* **Records contained in a dataset**
────────────────────

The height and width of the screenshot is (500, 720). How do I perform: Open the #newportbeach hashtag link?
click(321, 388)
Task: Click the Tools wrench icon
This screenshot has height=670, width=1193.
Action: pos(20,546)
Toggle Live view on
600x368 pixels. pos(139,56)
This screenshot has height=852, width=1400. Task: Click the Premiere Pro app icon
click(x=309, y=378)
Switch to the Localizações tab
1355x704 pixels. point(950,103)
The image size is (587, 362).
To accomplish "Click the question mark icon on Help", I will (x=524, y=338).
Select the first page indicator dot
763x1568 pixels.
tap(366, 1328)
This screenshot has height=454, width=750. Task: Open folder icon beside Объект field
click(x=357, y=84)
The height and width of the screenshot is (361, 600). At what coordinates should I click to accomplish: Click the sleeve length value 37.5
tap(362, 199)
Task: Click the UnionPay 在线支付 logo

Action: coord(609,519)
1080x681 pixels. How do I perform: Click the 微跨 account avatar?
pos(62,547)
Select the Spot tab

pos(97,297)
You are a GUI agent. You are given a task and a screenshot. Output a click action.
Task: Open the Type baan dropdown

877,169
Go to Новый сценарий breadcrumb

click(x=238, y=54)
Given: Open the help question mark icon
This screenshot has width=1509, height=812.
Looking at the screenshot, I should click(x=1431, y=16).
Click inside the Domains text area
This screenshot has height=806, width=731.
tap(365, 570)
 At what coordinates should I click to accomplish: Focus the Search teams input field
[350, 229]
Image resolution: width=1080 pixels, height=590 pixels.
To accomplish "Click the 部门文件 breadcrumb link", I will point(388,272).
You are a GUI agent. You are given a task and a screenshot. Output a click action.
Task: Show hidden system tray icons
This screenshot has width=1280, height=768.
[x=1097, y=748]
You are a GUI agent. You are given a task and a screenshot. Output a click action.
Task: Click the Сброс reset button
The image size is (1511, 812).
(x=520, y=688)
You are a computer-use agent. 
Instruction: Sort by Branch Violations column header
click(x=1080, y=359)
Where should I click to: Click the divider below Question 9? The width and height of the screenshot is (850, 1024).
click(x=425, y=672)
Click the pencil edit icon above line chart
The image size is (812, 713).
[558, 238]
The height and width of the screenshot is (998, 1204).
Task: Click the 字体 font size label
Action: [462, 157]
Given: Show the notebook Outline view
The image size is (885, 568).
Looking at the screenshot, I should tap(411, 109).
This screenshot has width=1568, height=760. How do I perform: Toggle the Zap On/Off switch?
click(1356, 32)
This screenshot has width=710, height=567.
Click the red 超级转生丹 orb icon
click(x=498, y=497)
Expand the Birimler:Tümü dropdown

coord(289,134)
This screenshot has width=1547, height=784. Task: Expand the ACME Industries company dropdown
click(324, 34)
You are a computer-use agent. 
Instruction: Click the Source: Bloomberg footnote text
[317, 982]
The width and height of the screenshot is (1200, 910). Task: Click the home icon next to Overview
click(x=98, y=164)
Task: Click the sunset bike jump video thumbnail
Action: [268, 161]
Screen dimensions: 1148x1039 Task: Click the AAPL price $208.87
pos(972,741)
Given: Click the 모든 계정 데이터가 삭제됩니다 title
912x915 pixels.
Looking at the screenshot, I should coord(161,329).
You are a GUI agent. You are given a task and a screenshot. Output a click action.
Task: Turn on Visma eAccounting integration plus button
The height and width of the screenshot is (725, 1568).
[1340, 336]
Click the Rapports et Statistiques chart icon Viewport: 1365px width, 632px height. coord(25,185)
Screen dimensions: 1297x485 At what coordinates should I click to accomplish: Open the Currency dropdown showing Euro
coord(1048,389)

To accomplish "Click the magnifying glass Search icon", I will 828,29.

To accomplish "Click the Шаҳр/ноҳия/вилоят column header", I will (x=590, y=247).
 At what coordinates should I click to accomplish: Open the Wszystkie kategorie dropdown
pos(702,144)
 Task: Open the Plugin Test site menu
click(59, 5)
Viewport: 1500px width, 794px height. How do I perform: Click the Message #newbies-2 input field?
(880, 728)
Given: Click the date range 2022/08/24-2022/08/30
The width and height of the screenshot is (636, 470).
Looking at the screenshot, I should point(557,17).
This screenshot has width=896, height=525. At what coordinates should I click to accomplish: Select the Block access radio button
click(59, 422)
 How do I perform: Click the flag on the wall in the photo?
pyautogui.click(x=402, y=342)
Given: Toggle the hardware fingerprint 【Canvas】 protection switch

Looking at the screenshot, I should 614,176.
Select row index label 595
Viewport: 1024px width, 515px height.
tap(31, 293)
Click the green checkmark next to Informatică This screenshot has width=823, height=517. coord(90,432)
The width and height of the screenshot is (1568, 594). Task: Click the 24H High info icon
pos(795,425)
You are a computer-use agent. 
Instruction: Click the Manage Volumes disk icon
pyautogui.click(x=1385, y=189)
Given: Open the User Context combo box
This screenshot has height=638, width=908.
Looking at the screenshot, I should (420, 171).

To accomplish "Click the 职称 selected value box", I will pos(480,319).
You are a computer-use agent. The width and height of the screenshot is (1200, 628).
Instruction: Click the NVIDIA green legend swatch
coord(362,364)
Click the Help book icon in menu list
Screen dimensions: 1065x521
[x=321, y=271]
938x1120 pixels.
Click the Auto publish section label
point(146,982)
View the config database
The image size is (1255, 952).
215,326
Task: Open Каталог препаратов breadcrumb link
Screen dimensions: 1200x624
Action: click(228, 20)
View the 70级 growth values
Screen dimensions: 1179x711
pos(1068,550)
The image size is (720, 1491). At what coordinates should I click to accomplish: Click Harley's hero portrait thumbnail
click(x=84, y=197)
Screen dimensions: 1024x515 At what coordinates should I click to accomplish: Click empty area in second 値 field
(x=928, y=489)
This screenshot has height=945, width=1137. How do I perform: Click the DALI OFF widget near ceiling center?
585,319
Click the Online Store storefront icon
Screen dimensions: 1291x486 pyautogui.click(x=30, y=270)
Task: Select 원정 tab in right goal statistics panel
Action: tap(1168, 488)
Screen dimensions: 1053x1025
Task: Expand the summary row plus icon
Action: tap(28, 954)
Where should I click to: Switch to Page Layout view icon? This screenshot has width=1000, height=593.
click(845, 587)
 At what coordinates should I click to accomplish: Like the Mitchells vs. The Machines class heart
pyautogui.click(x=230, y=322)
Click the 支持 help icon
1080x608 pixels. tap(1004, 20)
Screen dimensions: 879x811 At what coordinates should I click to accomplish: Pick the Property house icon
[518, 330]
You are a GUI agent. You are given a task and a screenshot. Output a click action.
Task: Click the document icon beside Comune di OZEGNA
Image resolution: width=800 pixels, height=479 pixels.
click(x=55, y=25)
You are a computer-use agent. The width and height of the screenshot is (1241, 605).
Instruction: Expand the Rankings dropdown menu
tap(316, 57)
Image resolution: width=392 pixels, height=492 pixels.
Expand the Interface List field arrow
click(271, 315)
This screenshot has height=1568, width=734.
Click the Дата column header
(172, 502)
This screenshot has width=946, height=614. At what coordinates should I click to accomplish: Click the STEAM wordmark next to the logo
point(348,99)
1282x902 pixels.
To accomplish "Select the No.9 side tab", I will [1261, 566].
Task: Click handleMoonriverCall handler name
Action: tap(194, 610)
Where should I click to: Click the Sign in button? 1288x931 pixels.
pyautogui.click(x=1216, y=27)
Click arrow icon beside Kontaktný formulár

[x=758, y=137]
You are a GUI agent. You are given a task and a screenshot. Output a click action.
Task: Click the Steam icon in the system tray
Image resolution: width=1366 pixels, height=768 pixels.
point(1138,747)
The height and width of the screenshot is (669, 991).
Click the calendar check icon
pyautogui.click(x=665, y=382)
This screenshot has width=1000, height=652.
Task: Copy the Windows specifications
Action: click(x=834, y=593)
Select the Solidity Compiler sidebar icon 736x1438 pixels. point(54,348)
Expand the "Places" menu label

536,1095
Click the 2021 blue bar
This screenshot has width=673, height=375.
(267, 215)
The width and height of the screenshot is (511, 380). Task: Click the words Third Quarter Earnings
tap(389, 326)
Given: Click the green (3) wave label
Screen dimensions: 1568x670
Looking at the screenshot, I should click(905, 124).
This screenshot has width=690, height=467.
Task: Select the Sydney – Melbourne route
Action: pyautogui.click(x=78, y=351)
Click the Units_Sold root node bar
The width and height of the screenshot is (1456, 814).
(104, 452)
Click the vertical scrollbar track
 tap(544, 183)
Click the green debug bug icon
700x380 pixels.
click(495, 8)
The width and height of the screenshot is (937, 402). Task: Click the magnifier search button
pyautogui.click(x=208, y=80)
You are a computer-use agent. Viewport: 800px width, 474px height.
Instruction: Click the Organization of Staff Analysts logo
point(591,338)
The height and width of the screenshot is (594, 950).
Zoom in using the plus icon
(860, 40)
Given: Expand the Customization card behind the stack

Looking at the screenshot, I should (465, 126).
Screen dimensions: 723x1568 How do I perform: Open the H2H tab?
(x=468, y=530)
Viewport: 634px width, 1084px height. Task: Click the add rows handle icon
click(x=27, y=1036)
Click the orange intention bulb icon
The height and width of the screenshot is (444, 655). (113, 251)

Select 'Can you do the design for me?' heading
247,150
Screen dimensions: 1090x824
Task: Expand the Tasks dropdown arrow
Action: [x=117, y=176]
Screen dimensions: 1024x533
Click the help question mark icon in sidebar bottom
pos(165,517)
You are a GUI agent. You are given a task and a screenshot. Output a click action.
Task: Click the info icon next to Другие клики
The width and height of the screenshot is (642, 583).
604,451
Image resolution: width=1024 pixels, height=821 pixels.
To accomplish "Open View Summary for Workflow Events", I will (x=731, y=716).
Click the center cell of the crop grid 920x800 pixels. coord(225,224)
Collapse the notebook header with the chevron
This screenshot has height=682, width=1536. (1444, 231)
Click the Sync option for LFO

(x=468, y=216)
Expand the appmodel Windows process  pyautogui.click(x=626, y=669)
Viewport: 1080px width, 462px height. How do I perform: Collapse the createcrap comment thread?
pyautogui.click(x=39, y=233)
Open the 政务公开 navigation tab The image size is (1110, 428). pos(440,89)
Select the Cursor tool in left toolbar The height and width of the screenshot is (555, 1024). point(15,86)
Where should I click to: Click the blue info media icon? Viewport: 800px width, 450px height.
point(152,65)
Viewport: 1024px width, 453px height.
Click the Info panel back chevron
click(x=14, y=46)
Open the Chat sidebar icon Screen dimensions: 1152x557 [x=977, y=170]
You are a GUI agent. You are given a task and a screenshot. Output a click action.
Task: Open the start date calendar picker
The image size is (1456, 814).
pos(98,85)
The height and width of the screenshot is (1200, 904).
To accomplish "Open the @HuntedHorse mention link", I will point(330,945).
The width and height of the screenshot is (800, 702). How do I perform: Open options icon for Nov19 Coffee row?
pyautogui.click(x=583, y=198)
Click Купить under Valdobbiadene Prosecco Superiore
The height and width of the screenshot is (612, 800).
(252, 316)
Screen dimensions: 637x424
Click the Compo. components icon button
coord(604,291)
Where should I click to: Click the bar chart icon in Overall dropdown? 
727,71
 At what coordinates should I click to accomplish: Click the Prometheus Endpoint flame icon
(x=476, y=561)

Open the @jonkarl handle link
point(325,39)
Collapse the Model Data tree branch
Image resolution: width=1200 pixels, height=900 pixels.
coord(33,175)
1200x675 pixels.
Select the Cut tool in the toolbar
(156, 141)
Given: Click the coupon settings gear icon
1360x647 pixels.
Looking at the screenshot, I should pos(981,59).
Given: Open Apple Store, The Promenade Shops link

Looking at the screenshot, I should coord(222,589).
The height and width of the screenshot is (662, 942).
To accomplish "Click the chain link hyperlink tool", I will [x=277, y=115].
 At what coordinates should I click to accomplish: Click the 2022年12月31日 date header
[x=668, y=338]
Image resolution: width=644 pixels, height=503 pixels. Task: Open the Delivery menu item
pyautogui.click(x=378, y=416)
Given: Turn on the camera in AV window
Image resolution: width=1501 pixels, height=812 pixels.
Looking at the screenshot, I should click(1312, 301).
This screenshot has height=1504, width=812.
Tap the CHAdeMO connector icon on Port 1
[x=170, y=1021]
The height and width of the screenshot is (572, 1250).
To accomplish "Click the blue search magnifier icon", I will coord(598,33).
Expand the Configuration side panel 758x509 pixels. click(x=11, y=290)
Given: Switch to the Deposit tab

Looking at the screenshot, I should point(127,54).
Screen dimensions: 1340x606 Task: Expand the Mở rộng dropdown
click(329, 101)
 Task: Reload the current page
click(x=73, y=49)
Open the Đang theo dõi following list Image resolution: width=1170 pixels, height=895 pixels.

────────────────────

* **Try it**
Lines containing the word "tray" must be found in the data above and copied.

* **Expected answer**
Task: Show hidden system tray icons
Task: Click the Steam icon in the system tray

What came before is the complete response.